### Extract to read
As a former law professor and a senator for more than 10 years, Warren almost certainly knows that keeping the current debt ceiling doesn’t cause default. It merely forces the government to run a balanced budget—something the government should be doing anyway.
And all Warren needs to do is read the 14th Amendment to learn that it gives the president no power to “use” it to create more debt.
The principle that a government’s financial powers are lodged in a representative legislature rather than the executive is central to our political system. Many people died for that ideal.
The 14th Amendment
The 14th Amendment was ratified in 1868, soon after the Civil War. It’s the longest amendment ever adopted, because it addressed a multiplicity of issues. One reason for the amendment was to ensure that future Congresses, even if dominated by members from former Confederate states, would honor the Union Civil War debt.
The amendment has five sections. Sections 4 and 5 are relevant to our discussion. Here’s the pertinent language:
“Section 4. The validity of the public debt of the United States, authorized by law … shall not be questioned …
“Section 5. The Congress shall have power to enforce, by appropriate legislation, the provisions of this article.”
Notice what this language says:
- The validity of U.S. public debt shall not be questioned. This means that the federal government may not use any pretext for refusing to pay off debt instruments, such as savings bonds and Treasury bills.

### Data segment
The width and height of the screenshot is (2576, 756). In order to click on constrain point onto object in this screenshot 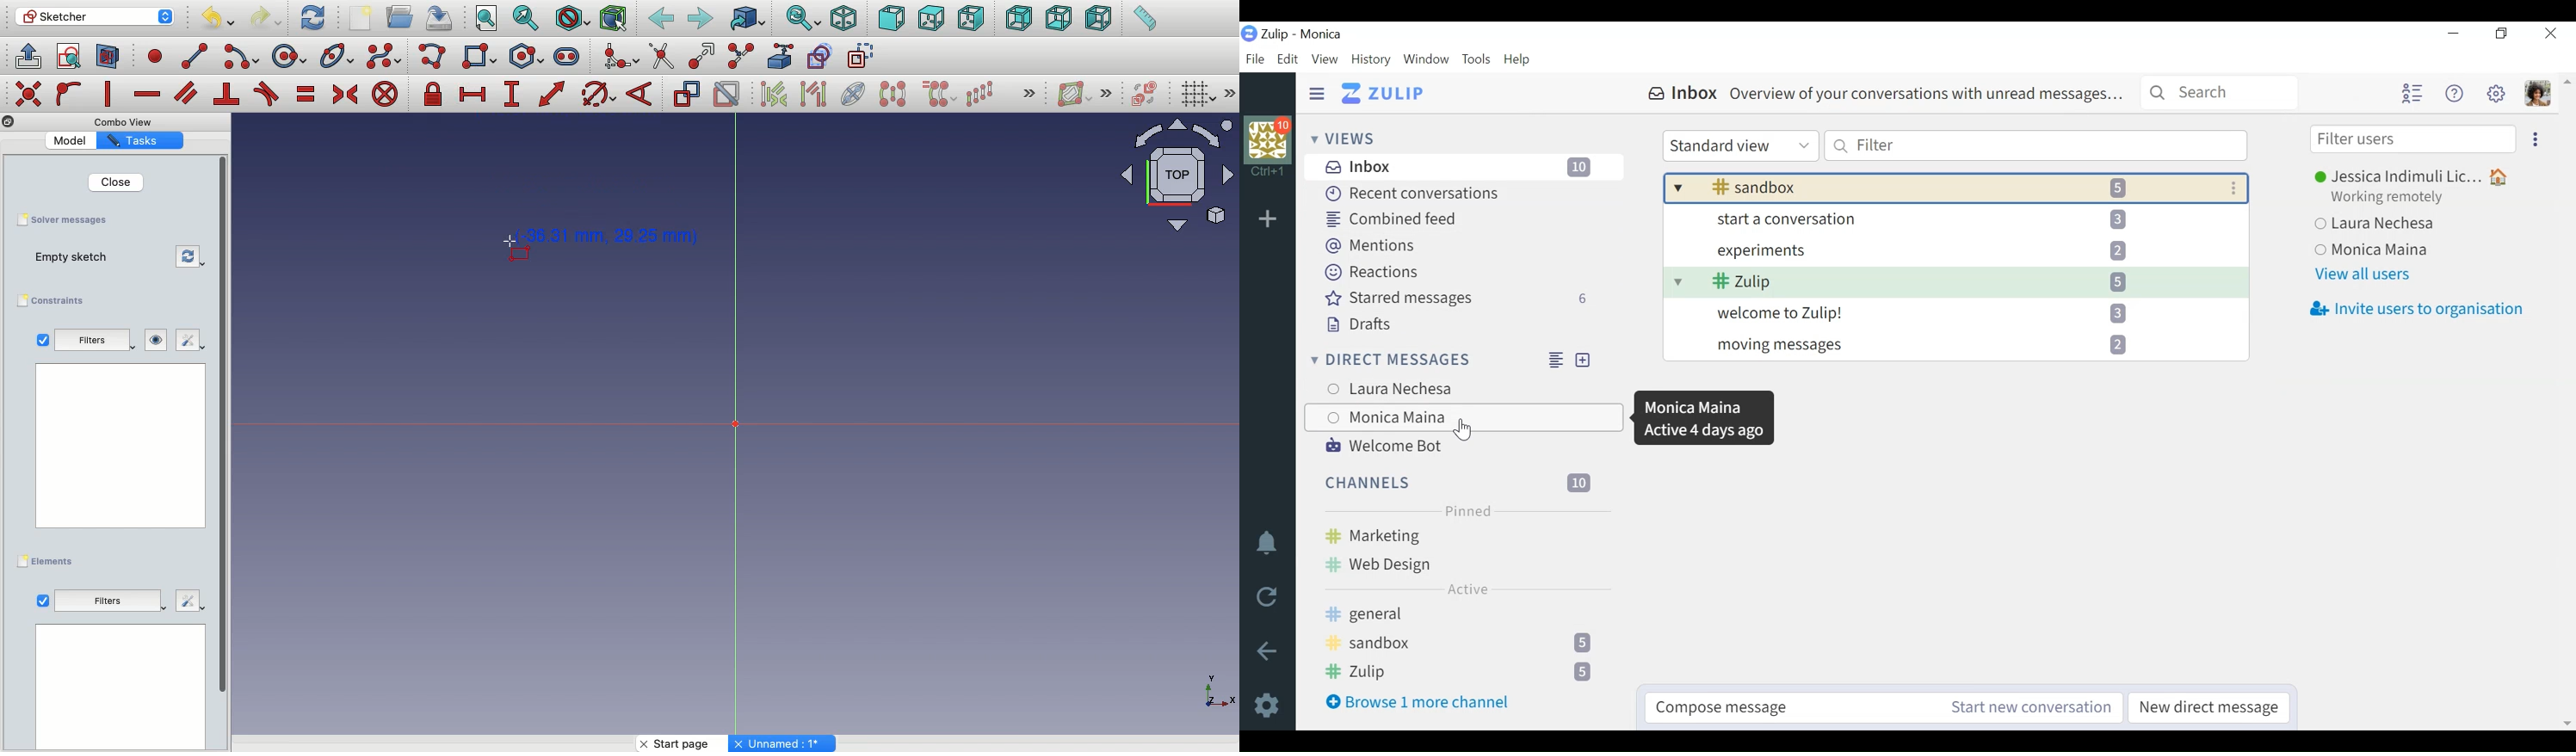, I will do `click(69, 93)`.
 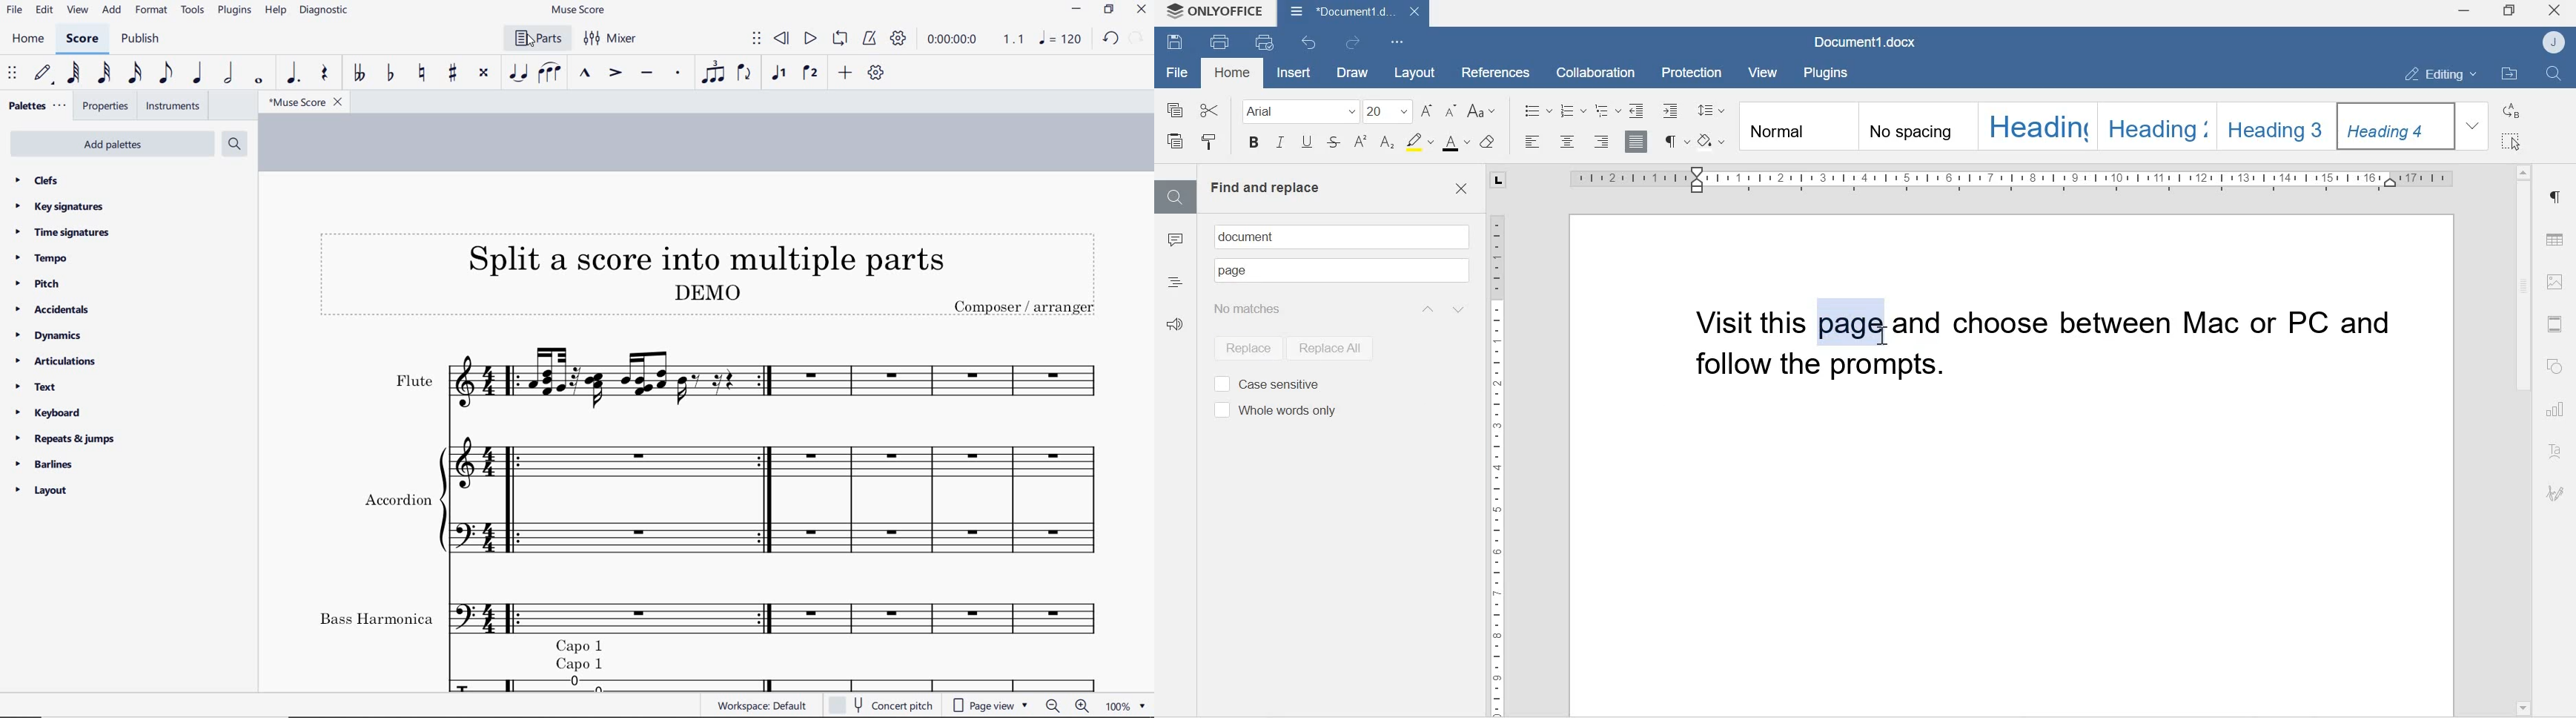 I want to click on accent, so click(x=616, y=74).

### Exercises to complete
1. Answer these questions from the passage on the debt ceiling and the 14th Amendment, one line each:
(a) In what year was the 14th Amendment ratified?
(b) What does the passage say keeping the current debt ceiling forces the government to do?
(c) How many sections does the amendment have?
2. List each distinct number written in digits in the passage on the debt ceiling and the 14th Amendment, once apiece.
3. Pick up the passage on the debt ceiling and the 14th Amendment where it stops, and continue it.

### Expected answers
1.
(a) 1868
(b) Run a balanced budget
(c) Five

2.
10
14th
1868
4
5

3.
- The amendment grants Congress the power to pass laws to ensure our debt obligations are met.
Now notice what this language doesn’t say:
- It doesn’t say the government must borrow more to pay off existing debt; Congress may meet its obligations from existing revenue.
- It doesn’t say Congress must change legal limits on borrowing.
Although it grants power to Congress, it grants none to the president—other than to enforce the laws enacted by Congress. This is because the Constitution requires that the president “take Care that the Laws be faithfully executed” (Article II, Section 3). One of those laws the president must enforce is the national debt limit.
One of the talking points among those who want to raise the debt limit is that failure to do so would be a “calamity.” Or so claims Treasury Secretary Janet Yellen. From experience, we know this isn’t true.